The primary categorization I'd use is Dystopian. I must admit that when I picked it up, I was looking forward to a dark & mysterious tale, and that isn't altogether what I got from this book so I can't help but feel let down in some ways. I am hoping that by mentioning this point from the get go I can save someone else from that potential disappointment.

Never Let Me Go is a sequence of memories, as told by 31-year-old Kath, about her time at an English private school, Hailsham. This book raises some interesting ideas about autonomy & morality, but I also found myself having some feelings about the modern meat industry. It's hard to explain the relevance of these themes without spoiling specific points of the story, but suffice it to say each theme is communicated with a subtlety that I think worked well for the book.

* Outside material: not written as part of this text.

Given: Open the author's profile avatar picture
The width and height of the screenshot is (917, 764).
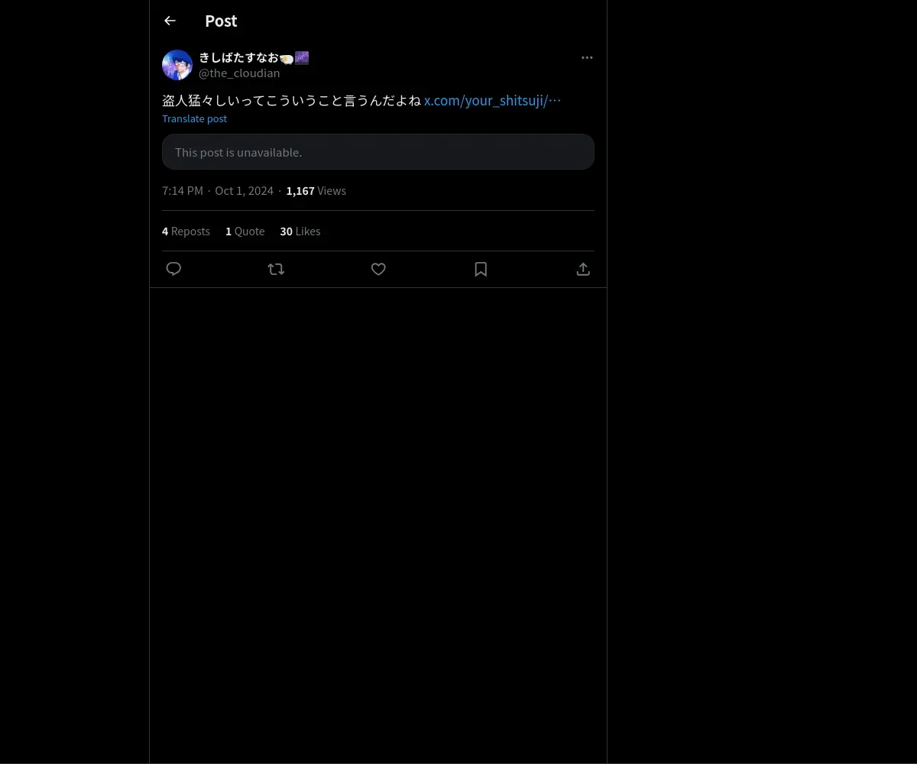Looking at the screenshot, I should (x=177, y=65).
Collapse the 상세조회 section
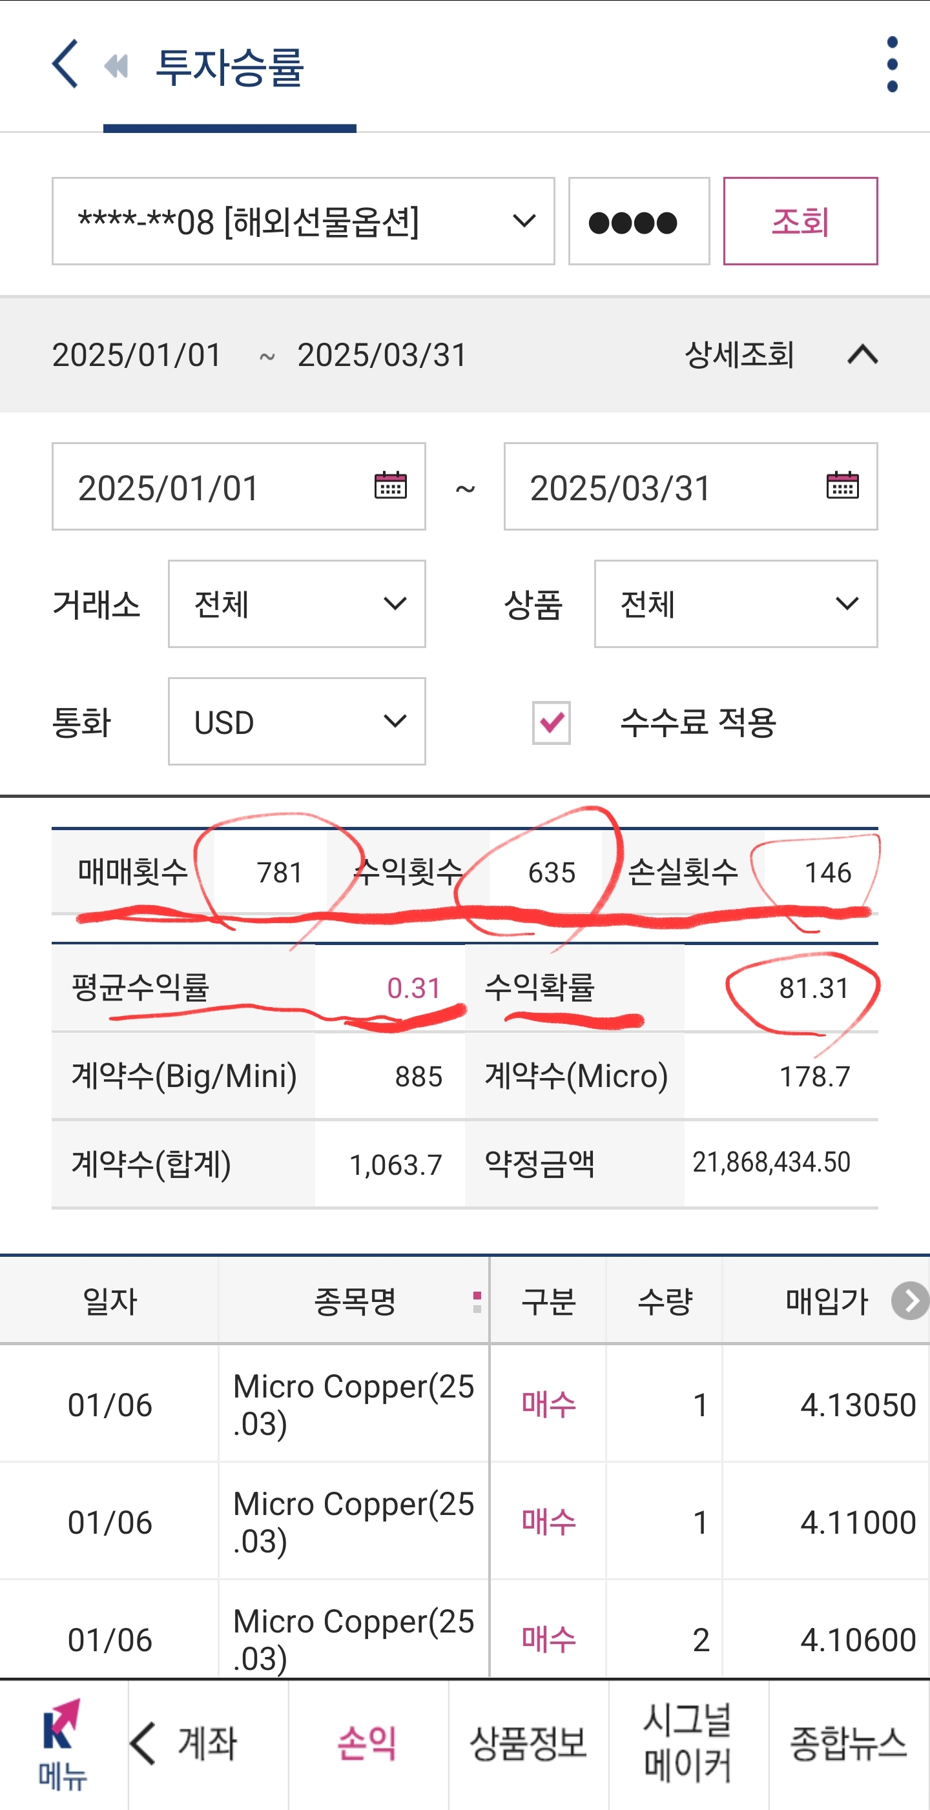 pyautogui.click(x=862, y=355)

But that being said, the most eerie thing about this book is how the characters being affected never rail against the system that's oppressing them. There's no "aha" moment, no rebellion, no outrage. There's no satisfaction of knowing that the system has been toppled & that things will change after the conclusion. There's a bit of hang wringing, some muttered disappointment, but most of all there is a quiet acceptance.

The characters we often look up to in Dystopian tales are the ones who sacrifice life & limb to dismantle their society's flawed ideas about social justice. These are the characters we rally behind & support even when the odds seem insurmountable. Those aren't the characters you will find here.

By the end, there isn't even an outright condemnation of the Dystopian set up. It's left up to the reader to decide how their own morality applies to the situation.

That's what makes it so scary to read.

One of things I really enjoyed is Ishiguro's writing style. His flow is graceful & the diary entry style language is very relatable. Often times it felt like I was listening to a close friend tell me about her life.

However, there is a quirk about Kath's storytelling that got on my nerves a bit. It has to do with the way she repeatedly uses a certain phrasing structure in order to build up tension before she reveals a plot point. It's something along the lines of "...until what happened a couple weeks later" or "...until I said what I said next," after which she proceeds to explain the thing.

This method may have been more powerful if I found Kath's individual stories as interesting or dramatic as that lead up suggests, but unfortunately I just didn't. In fact, I felt somewhat underwhelmed with the actual content of her memories. It's not to say that they were boring, I just never felt 100% engaged with Kath or with the development of her relationships.

Ishiguro did well creating an ominous atmosphere & the overarching conflict was unique enough for me to need to see it through. But I never fell in love with this book. It was fine, but I'm looking forward to watching the film now that I've read the book. I believe a talented cast of actors with the proper direction could create a more compelling final product with this Dystopian idea.